WORK TASK => In the records below, find the line that holds "Filter by 人事会議用(2) category". Restate it and every later line exactly, stopping at the end and skipping pictures.

━━━

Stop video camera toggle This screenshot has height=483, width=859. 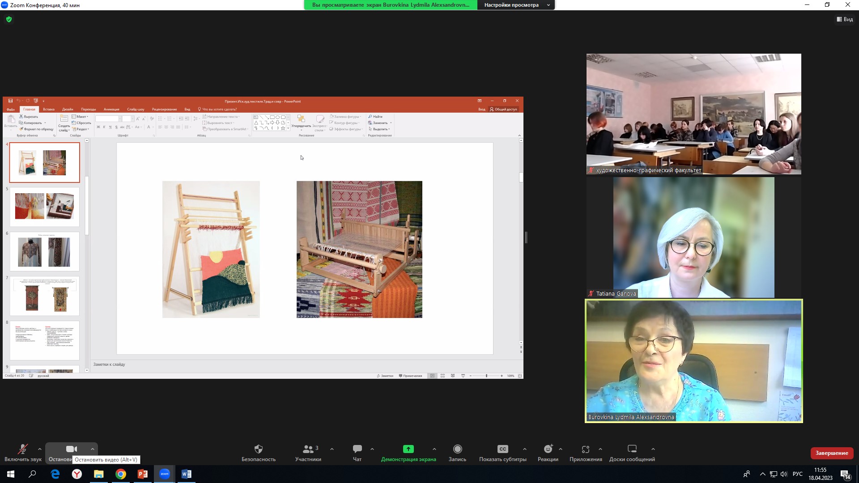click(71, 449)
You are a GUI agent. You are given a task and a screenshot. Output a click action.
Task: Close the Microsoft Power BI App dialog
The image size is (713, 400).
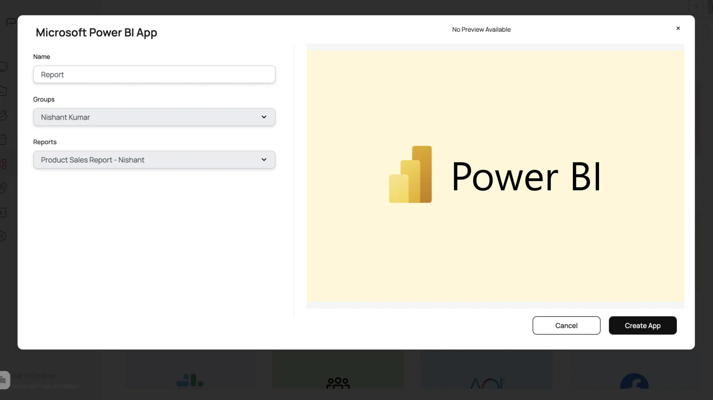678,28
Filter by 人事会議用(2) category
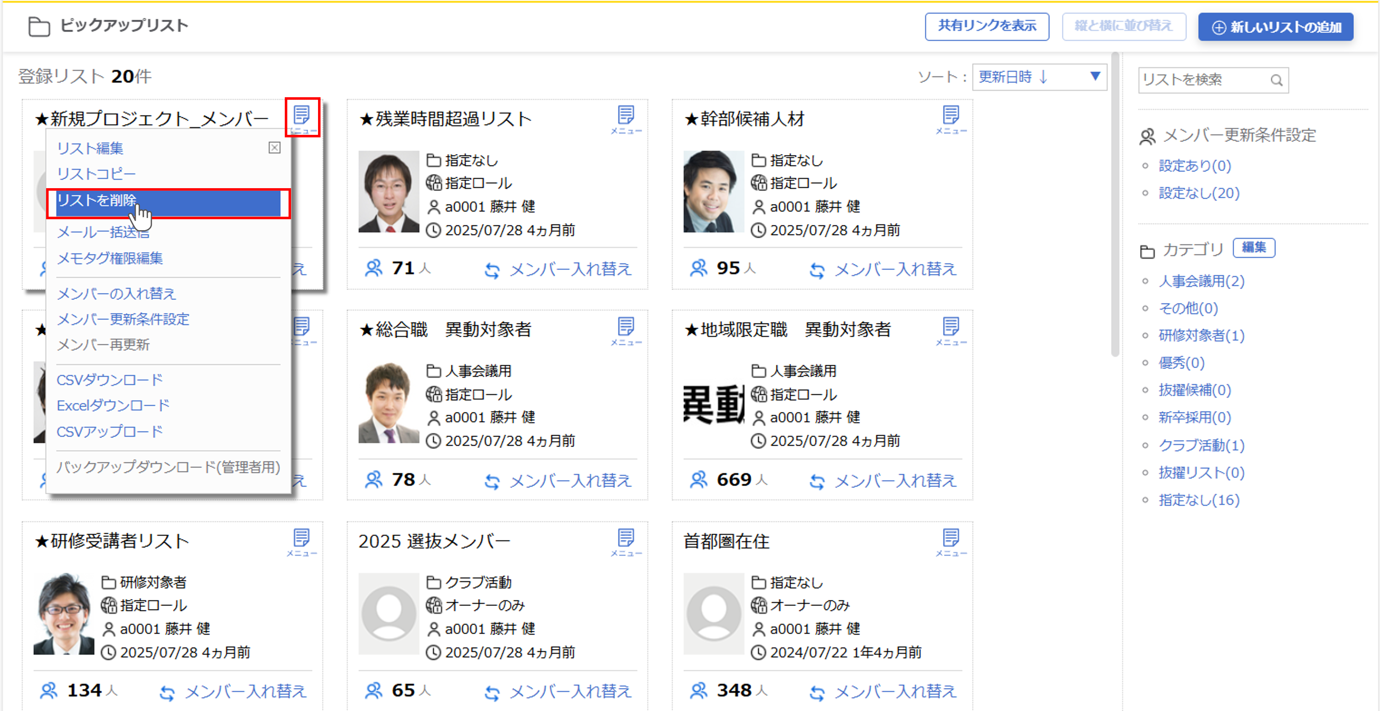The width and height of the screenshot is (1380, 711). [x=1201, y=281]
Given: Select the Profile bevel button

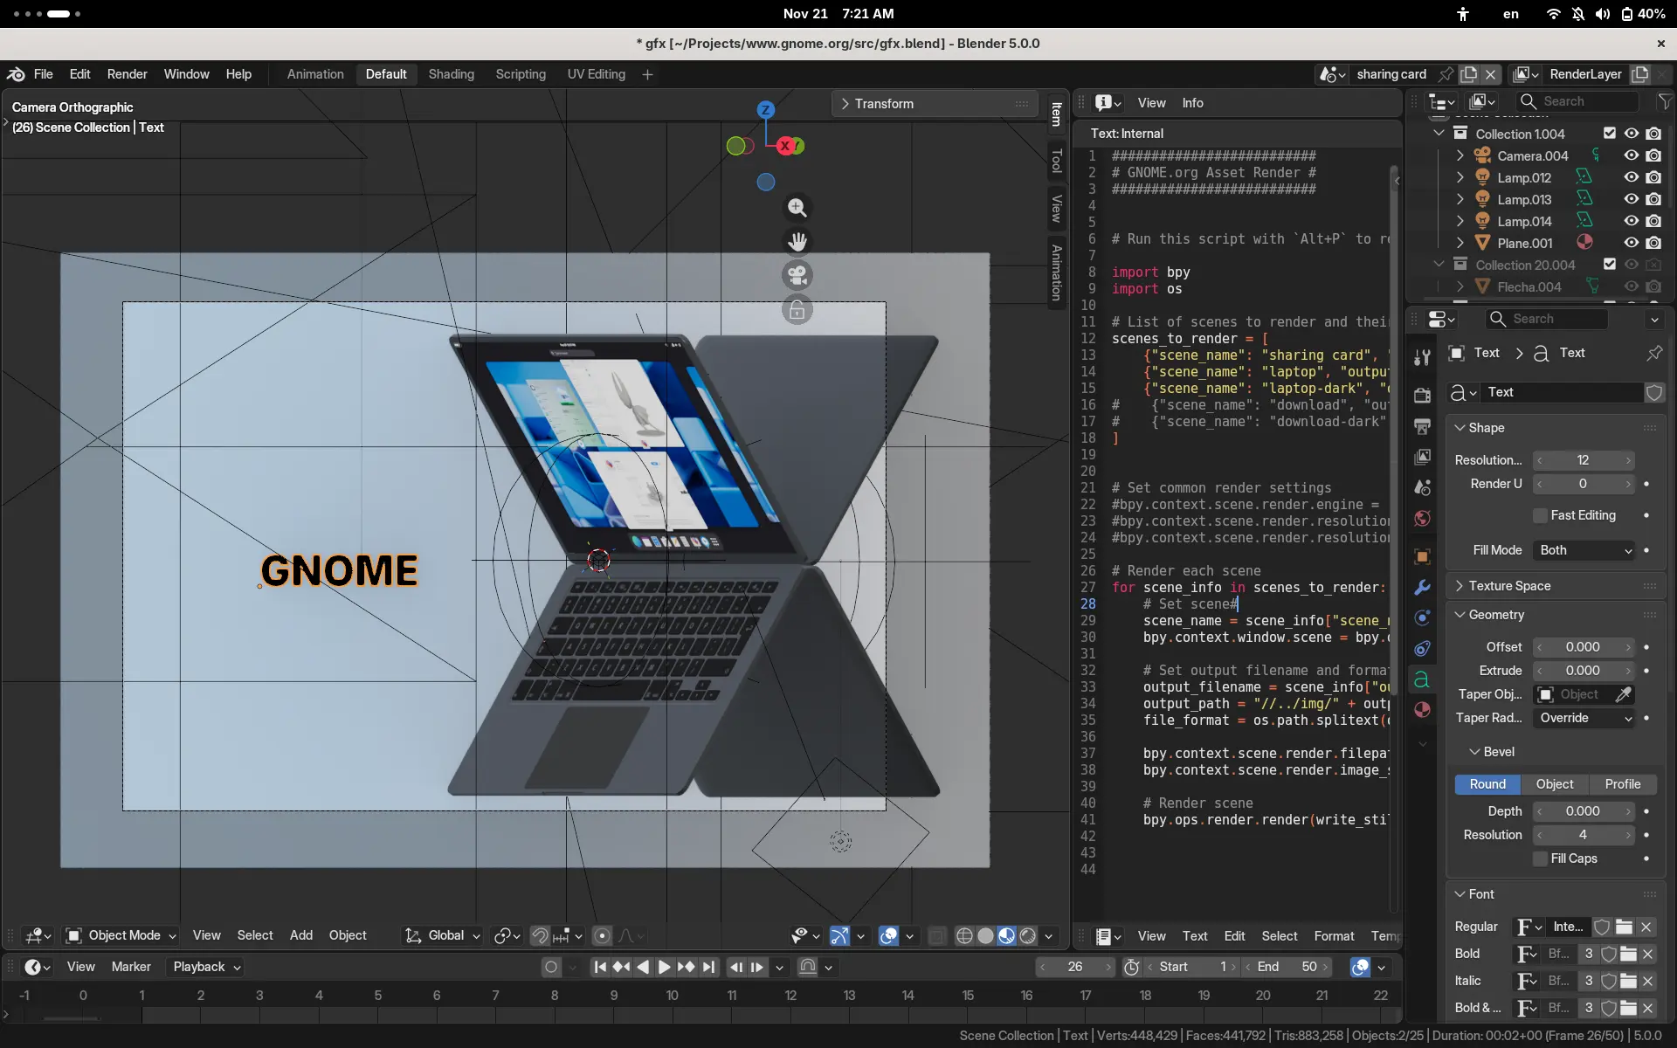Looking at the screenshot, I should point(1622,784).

━━━

ANSWER SPACE =>
Filter by 人事会議用(2) category
The width and height of the screenshot is (1380, 711). [x=1201, y=281]
Given: Select the Profile bevel button

Looking at the screenshot, I should point(1622,784).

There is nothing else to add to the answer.